Pour Platon, en tant qu'elle se confond avec la sagesse même, la politique est l'art suprême. (Mais il faut distinguer entre la politique comme compétence, et la politique comme pratique.) La raison de cette supériorité réside dans le savoir.

Sa thèse implique une opposition radicale avec la démocratie athénienne et ses dérives inadmissibles à ses yeux, par exemple la pratique des tirages au sort pour l'accès aux fonctions publiques, ou encore le risque démagogique. Cela lui paraît devoir renforcer sa dénonciation de la rhétorique. Contre les dérives politiques d'une Athènes pourtant fière de sa démocratie, Platon considère que la chose politique n'est pas du domaine public. Elle ne relève pas de l'opinion, principale victime du rhéteur, qui a les moyens de l'infléchir. La politique relève d'une technique particulière, et cette technique est elle-même fondée sur une science.
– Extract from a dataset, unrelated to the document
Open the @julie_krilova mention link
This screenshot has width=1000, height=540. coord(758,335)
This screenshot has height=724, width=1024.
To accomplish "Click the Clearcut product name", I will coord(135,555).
Une telle conception est opposée à celle de Gorgias. Dire en effet que la politique est un art parmi d'autres, c'est méconnaître ce que cet art a de particulier : sa visée d'universalité. Gorgias pensait que la politique n'a pas d'objet propre ; Platon considère que le dirigeant politique est celui qui saisit l'idée du tout pour assigner à chacun la place qui lui est propre. Il y a donc un point commun à Gorgias et Platon : la politique exclut la spécialisation. Mais pour Gorgias, comme c'est la science en tant que telle qui spécialise, la politique ne peut être une science, elle relève seulement du domaine de l'opinion.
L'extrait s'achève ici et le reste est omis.